Orationes omnes Graece & Latine editae
Basileae, ex officina Oporiniana, 1587
Joannes Oporinus, stampatore a Basilea di Lutero e Melantone, era stato incluso nell’Indice del 1559 tra i tipografi di cui era stata proibita l’intera produzione. Il proprietario di questa edizione di Isocrate, stampata appunto da Oporinus, per sfuggire al controllo inquisitoriale, ne sostituì il frontespizio con un altro fatto stampare appositamente dal tipografo reggiano Ercoliano Bartoli che vi inserì la propria marca tipografica, eliminando ogni riferimento al vero stampatore
Adagia Paullii Manutii studio vindicata
Florentiae, apud Iuntas, 1575
Eustachio Locatelli già inquisitore generale a Bologna e confessore di Pio V, fu vescovo di Reggio dal 1569 al 1575. Come documenta la sua dichiarazione pubblicata in questa edizione, si deve a lui l’opera di espurgazione di una delle più diffuse e celebrate opere di Erasmo da Rotterdam, gli Adagia, che un decreto del Concilio tridentino consentiva di ripubblicare solo dopo essere stati emendati.
In: Francesco Giuseppe Franchi, Memorie della città di Reggio di Lombardia raccolte da varii autori, Mss., [1504-1744 ca.], c. 218r-219r.
Reggio, Vedrotti, 1682
Il domenicano Cipriano Minuti da Cremona, inquisitore di Reggio, con questo editto impone che entro un mese vengano denunciati al Sant’Uffizio i sospettati di eresia e di stregoneria e coloro che “ritenghino scritti che contenghino Eresia o libri d’Eretici”. Con “ordini particolari” ricorda poi agli stampatori, ai librai e ai doganieri gli obblighi connessi alla pubblicazione, al commercio e alla circolazione dei libri. Anche ai “Ciarlatani e Cantimbanchi” si fa obbligo “sotto pena della frusta o di 50 ducatoni, che non vendino historie, canzoni, libretti, fogli o quinternetti che prima non siano veduti da Noi, o da nostri Vicarij”.

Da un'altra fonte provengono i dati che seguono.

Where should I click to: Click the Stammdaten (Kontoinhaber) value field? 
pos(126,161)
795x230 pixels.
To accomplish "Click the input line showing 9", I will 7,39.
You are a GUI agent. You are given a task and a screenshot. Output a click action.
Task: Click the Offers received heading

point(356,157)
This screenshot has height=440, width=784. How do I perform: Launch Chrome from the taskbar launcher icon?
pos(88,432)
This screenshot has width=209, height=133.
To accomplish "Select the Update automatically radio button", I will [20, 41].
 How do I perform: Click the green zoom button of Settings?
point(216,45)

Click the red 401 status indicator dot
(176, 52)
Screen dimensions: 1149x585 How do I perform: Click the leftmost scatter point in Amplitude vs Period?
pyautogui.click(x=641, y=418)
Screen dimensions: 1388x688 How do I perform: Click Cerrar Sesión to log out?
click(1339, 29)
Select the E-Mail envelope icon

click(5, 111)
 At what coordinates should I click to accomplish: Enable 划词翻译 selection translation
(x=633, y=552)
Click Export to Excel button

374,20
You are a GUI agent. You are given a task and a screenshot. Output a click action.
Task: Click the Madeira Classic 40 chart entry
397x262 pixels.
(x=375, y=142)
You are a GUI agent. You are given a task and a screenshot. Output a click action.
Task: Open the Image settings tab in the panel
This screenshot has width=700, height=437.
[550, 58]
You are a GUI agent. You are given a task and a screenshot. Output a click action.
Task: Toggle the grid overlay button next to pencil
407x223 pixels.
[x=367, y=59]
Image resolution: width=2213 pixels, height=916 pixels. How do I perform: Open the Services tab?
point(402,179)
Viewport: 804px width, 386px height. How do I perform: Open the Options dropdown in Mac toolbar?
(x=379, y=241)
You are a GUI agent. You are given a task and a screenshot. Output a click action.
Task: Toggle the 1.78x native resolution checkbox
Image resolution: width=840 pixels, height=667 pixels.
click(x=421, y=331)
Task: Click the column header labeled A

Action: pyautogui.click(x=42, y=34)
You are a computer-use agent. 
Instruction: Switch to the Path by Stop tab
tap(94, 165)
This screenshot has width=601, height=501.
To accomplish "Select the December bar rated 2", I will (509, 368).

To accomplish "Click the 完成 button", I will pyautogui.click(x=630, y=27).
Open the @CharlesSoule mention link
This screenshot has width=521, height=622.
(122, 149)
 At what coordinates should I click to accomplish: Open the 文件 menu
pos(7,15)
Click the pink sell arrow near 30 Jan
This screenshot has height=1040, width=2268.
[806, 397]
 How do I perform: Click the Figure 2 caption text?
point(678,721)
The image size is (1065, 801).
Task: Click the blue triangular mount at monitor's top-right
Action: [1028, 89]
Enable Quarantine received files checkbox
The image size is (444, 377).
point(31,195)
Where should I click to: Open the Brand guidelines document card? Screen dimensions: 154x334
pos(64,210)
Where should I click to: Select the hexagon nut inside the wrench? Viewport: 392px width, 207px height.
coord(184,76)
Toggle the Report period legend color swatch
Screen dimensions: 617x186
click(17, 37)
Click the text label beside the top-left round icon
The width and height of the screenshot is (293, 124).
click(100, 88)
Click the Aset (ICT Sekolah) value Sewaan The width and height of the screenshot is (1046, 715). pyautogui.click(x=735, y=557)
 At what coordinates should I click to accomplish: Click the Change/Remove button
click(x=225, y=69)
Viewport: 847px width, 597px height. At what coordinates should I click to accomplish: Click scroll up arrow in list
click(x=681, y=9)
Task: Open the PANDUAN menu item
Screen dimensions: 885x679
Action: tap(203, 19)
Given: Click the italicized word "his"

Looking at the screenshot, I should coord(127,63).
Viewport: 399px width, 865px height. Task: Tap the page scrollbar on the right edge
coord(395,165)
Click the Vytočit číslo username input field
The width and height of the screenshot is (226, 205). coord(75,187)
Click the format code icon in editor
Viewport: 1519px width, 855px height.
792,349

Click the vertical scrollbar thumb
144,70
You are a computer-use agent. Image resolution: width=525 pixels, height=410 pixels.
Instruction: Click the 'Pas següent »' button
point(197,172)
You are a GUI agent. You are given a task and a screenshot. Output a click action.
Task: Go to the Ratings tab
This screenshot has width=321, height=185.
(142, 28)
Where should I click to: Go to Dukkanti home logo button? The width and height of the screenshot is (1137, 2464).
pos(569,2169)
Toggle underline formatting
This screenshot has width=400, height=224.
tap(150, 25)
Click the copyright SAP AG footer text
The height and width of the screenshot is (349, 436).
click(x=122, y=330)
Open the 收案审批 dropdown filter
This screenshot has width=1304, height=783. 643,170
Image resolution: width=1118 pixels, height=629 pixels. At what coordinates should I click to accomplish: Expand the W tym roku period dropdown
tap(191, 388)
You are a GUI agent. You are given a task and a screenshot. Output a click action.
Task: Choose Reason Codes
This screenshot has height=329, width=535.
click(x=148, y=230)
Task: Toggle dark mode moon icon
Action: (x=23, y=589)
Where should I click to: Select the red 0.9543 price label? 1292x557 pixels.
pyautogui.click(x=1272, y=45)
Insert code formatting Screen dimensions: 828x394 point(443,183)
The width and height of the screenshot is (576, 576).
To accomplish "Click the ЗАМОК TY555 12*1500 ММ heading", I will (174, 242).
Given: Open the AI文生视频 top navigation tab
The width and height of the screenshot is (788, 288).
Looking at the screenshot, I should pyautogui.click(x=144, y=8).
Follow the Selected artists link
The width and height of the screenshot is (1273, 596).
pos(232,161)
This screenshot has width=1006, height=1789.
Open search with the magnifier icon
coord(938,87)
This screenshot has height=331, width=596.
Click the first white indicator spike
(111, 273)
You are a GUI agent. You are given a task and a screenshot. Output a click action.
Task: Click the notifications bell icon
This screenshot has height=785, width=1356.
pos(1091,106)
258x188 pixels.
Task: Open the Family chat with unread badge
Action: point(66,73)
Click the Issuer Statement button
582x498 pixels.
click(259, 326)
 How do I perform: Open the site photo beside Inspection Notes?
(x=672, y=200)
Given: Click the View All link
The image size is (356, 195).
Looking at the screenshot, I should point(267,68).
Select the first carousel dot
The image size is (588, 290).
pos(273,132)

Inventario topografico della Biblioteca Comunale di Reggio Emilia
Manoscritto, [1841]
Nel 1815 il Duca, appena rientrato in possesso dei suoi domini, volle che la Biblioteca Comunale di Reggio fosse trasferita da Palazzo San Giorgio, restituito ai Gesuiti, nei locali delle canoniche soprastanti il Broletto. Giuseppe Vecchi, assistente bibliotecario dal 1822 al 1859, pose mano ad una riorganizzazione del patrimonio librario, riservando ai libri proibiti un’intera sala, la Stanza Ottava.
Manoscritto, sec. XIX
Lo stesso Vecchi elaborava nel 1835 le Regole Generali da osservarsi nella Comunale Biblioteca di Reggio, che prevedevano al primo punto il divieto a chiunque di “chiedere di leggere libri dalla Santa Sede proibiti, se non munito dalla stessa di Licenza”. In queste schede l’apposizione della nota “Prohib[itum]” segnalava il divieto di lettura di autori come Erasmo, Machiavelli, Galilei e Voltaire.